Estresse por exemplo causa alterações inflamatórias cerebrais; pode antecipar a morte celular dos neurônios (conhecido tecnicamente como “indução de apoptose); interferir nas funções de uma importante substância conhecida como “BDNF” relacionada a manutenção dos estímulos de crescimento e sobrevivência dos tecidos que compõem o cérebro. Tudo isso somado tem potencial de diminuir a eficiência do funcionamento cerebral, além de acelerar desgaste estrutural. Mais tarde a soma das alterações pode ser traduzidas em indesejáveis alterações cognitivas precoces no idoso. Estas alterações também aumentam o potencial de vários distúrbios como por exemplo depressão e ansiedade no idoso.
O que é possível fazer para ajudar alguém a sair de um quadro de depressão sem recorrer a medicamentos?
Todo apoio é bem-vindo. O importante é que a família, amigos pessoais, amigos no trabalho entendam sobre quais modalidades de apoio serão mais eficientes.

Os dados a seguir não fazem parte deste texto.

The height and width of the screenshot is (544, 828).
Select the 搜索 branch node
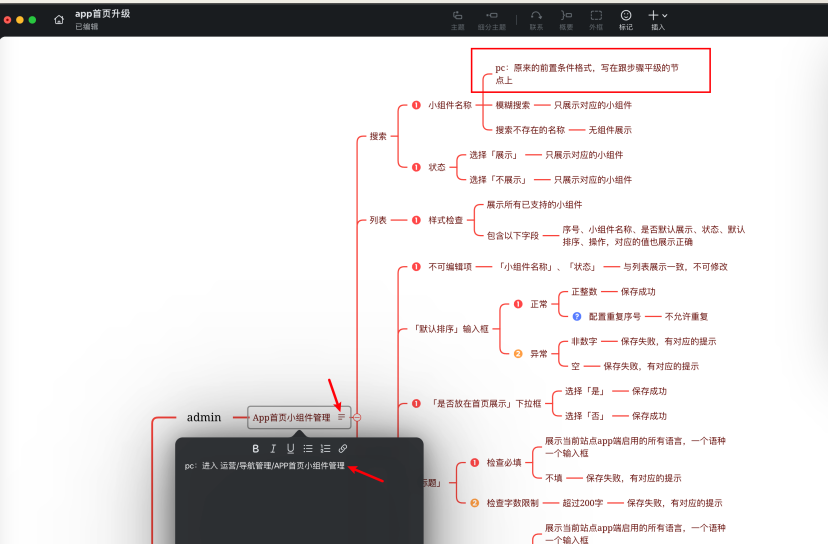(x=378, y=136)
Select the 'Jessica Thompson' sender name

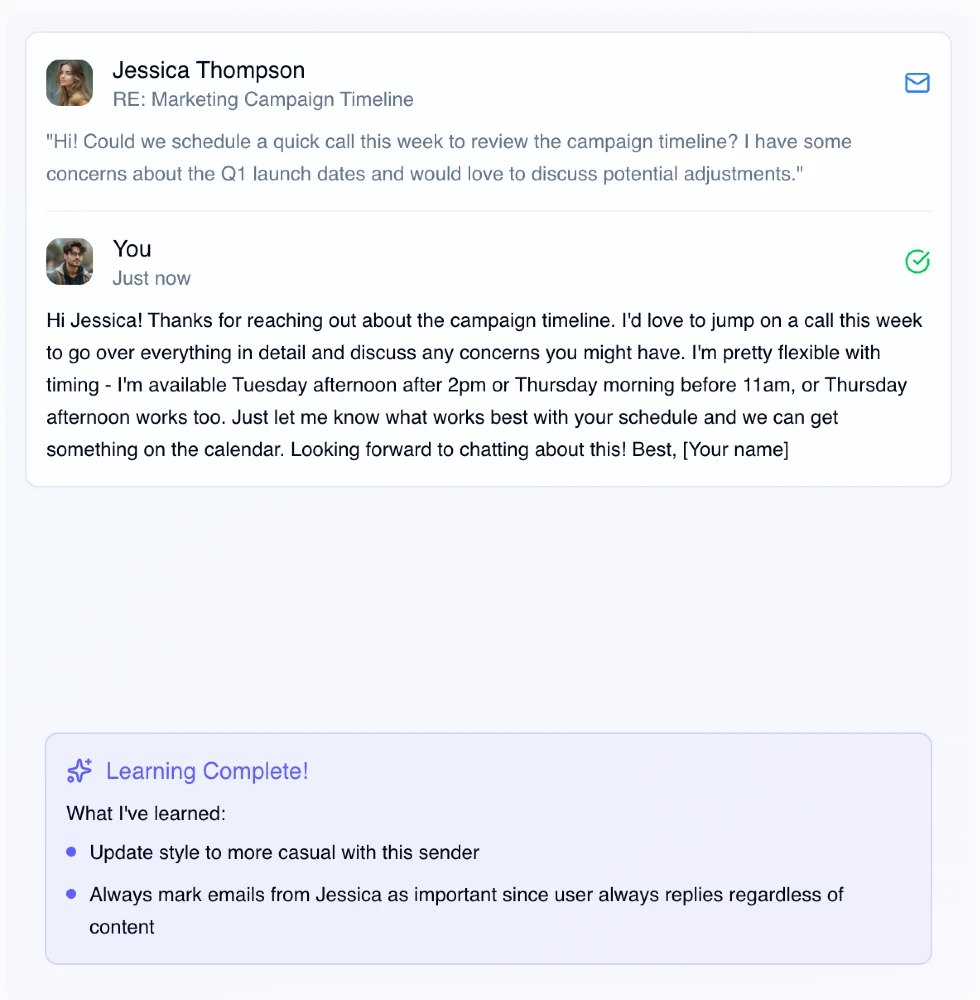[208, 70]
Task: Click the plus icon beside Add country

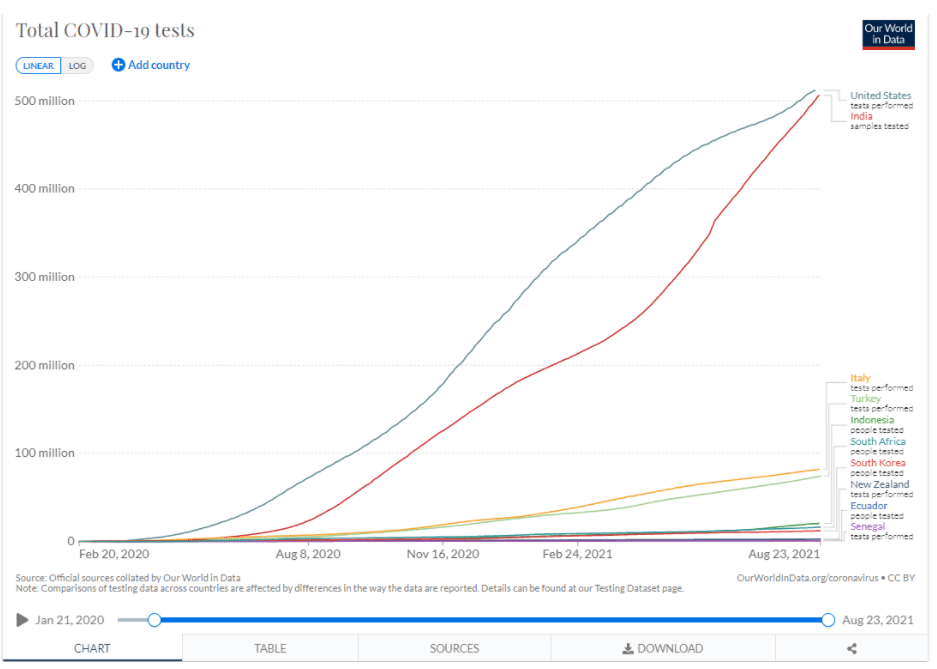Action: click(118, 65)
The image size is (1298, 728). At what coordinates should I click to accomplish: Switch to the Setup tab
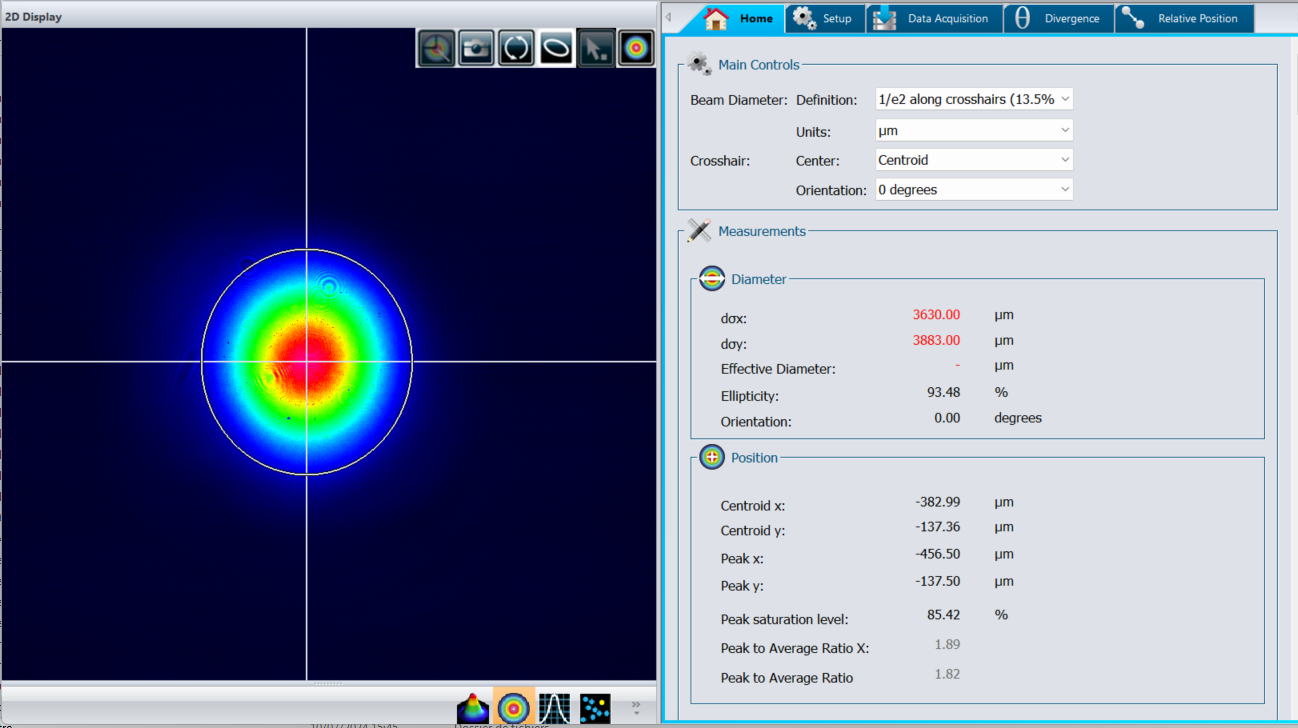point(825,18)
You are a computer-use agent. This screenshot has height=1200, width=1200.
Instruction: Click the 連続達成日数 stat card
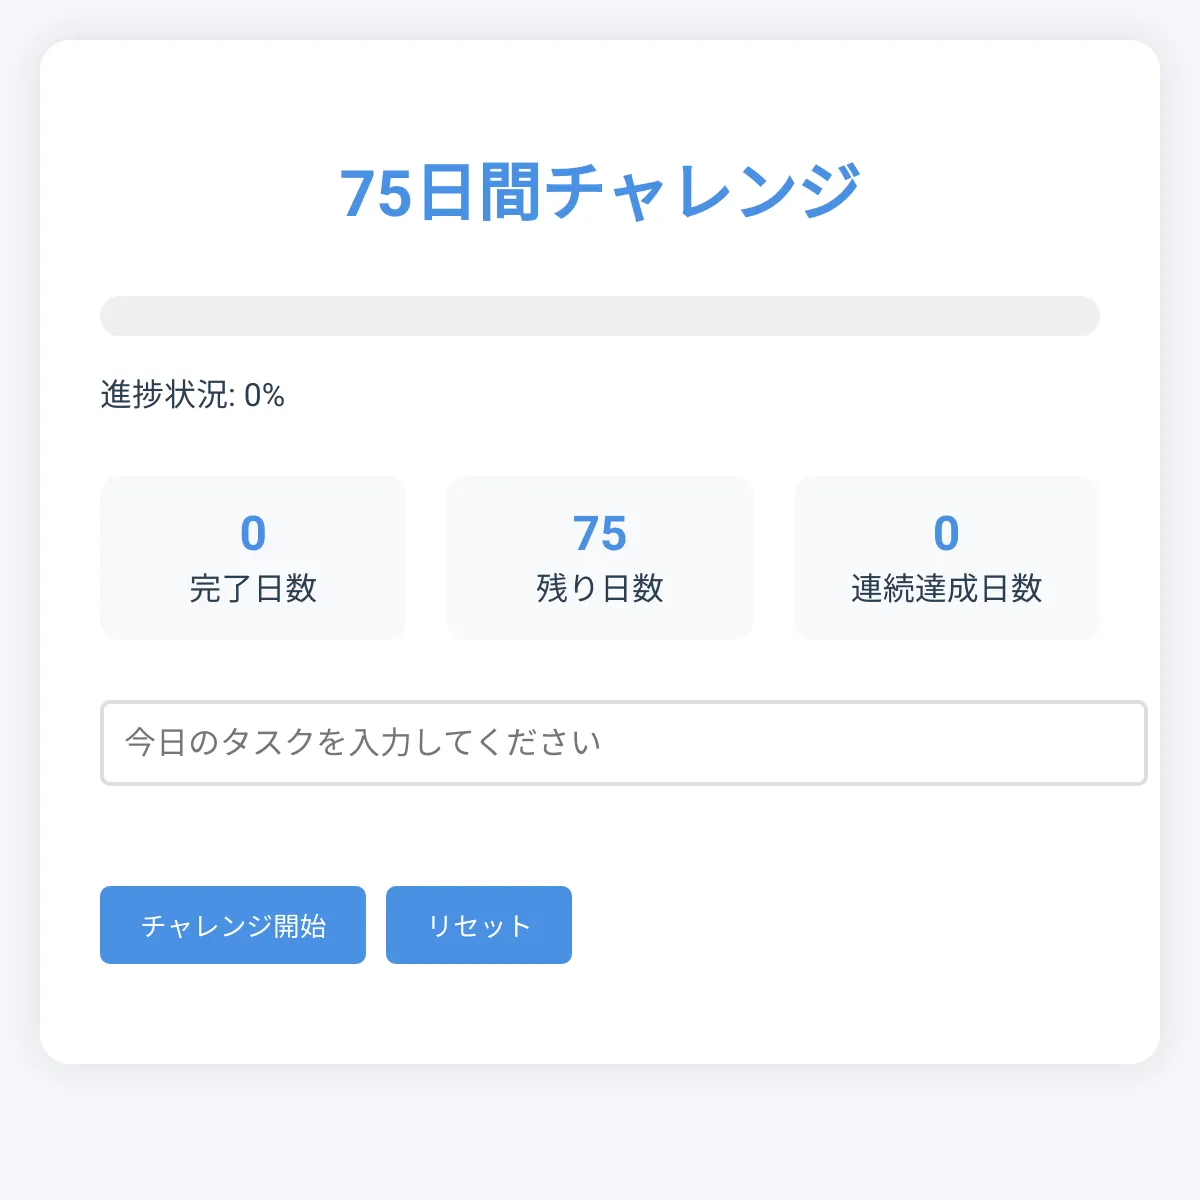point(946,558)
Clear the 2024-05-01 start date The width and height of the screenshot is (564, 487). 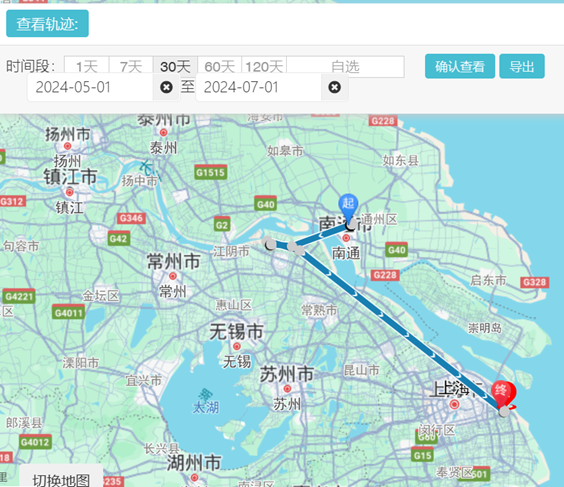pyautogui.click(x=166, y=87)
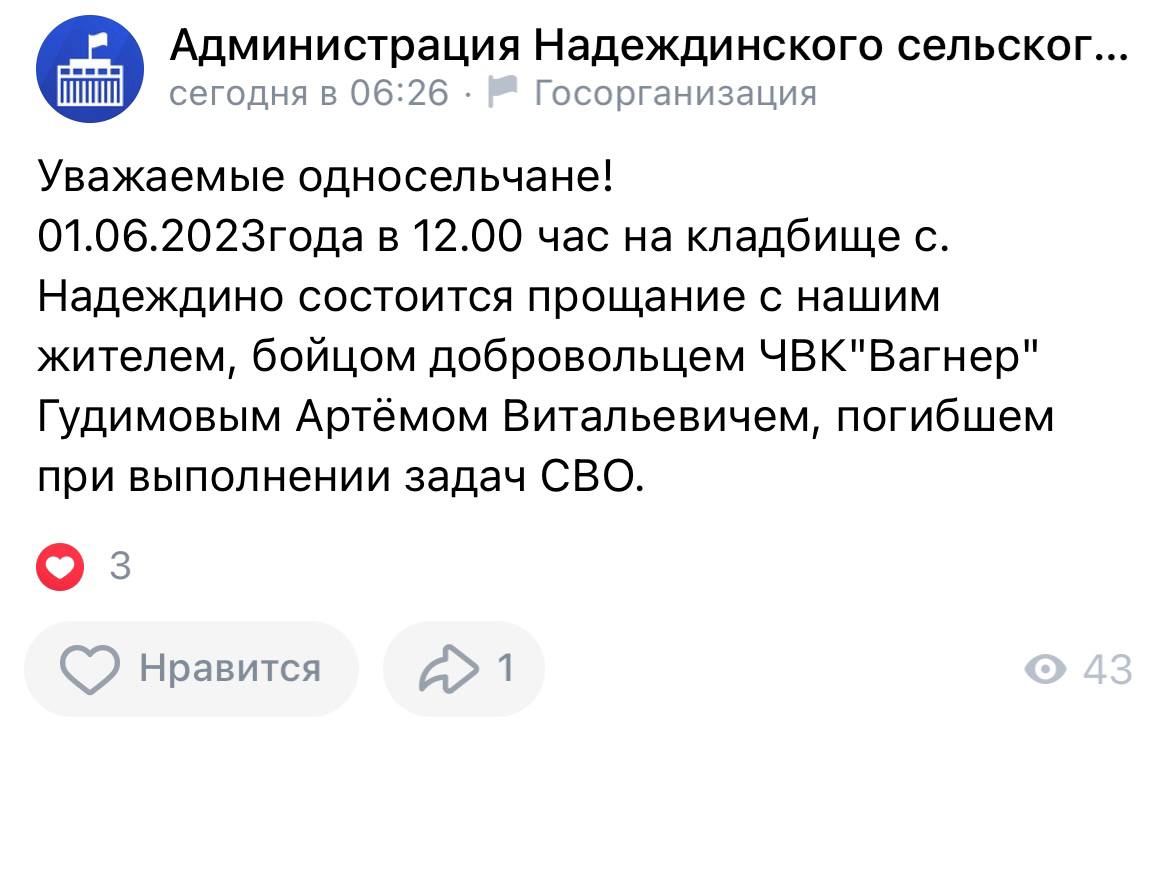This screenshot has height=882, width=1170.
Task: Click the date 01.06.2023года in the post
Action: pyautogui.click(x=198, y=239)
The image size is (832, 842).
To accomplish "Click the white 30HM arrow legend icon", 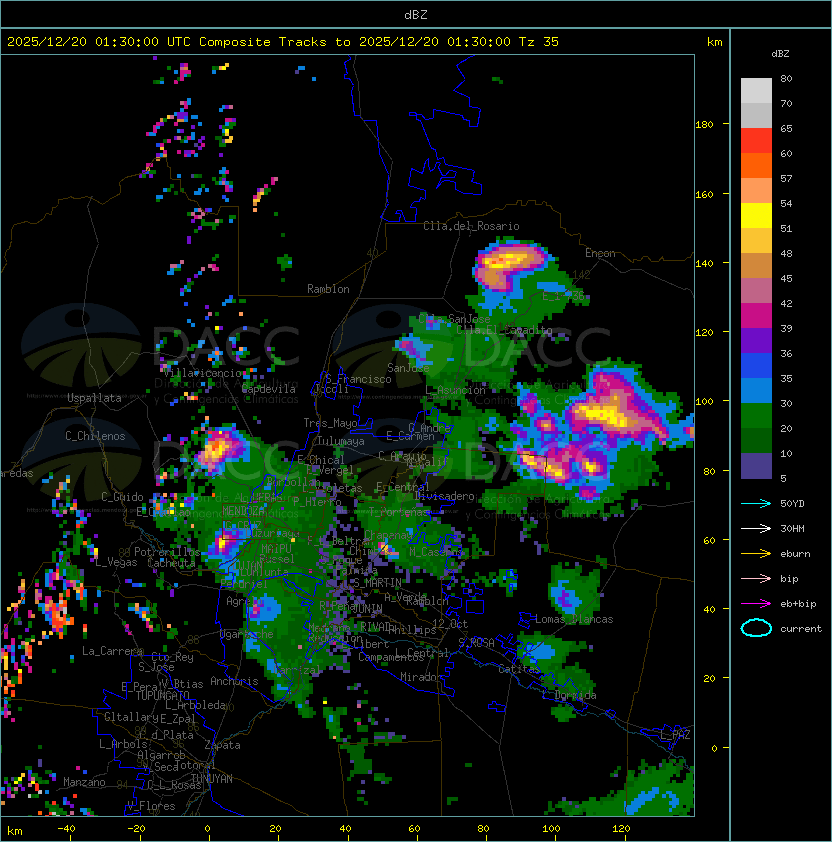I will [756, 528].
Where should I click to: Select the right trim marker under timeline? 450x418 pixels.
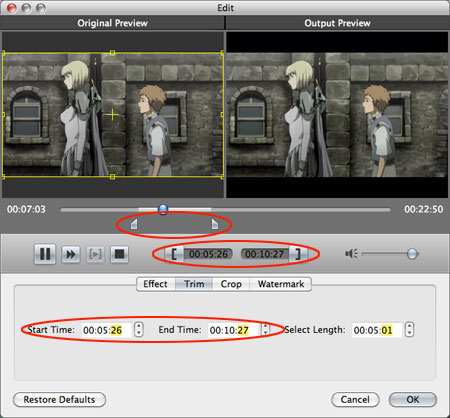coord(215,224)
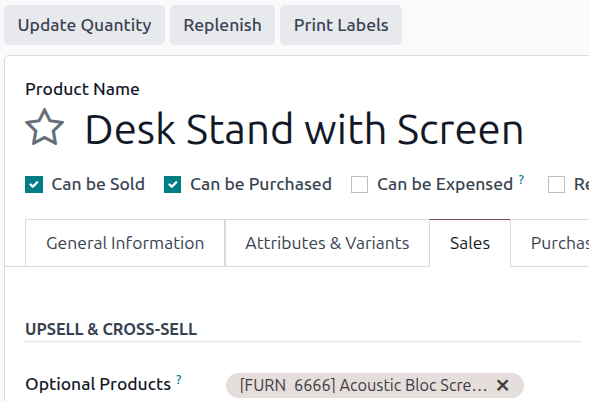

A avaliação sobre a necessidade ou não de medicamentos necessariamente deverá ser feita por um médico. É desejável que as pessoas próximas façam contato com familiar que acompanhe o tratamento do paciente. O familiar provavelmente foi orientado pelo profissional psicólogo ou médico. Desta forma poderá orientar sobre as melhores formas de ajuda.
Como a psiquiatria pode ajudar na prevenção do burnout e outros problemas relacionados ao estresse crônico?
Geralmente a prevenção é feita antes do paciente procurar ajuda profissional. Sendo assim os psiquiatras podem contribuir nas elaborações dos diversos meios de divulgação com intuito preventivo.
O que as empresas podem fazer para criar ambientes de trabalho mais saudáveis para a saúde mental de seus funcionários?
Campanhas internas para o rastreamento e prevenção. Quando necessário, realizar o encaminhamento para tratamento especializado.
Incentivar práticas regulares de exercícios físicos.
Quais são os avanços mais promissores no tratamento de transtornos psiquiátricos e como a ciência tem evoluído nesse sentido?
A ciência tem evoluído nos mais diversos aspectos. Muitas frentes estão sendo desenvolvidas, desde novas classes medicamentosas até tratamentos funcionais não invasivos. Os profissionais de saúde estão se especializando continuamente gerando sub-especialidades dentro das diversas áreas da saúde mental.
Como cada área e tipo de transtorno possui particularidades, em outras oportunidades poderemos tratar de temas específicos.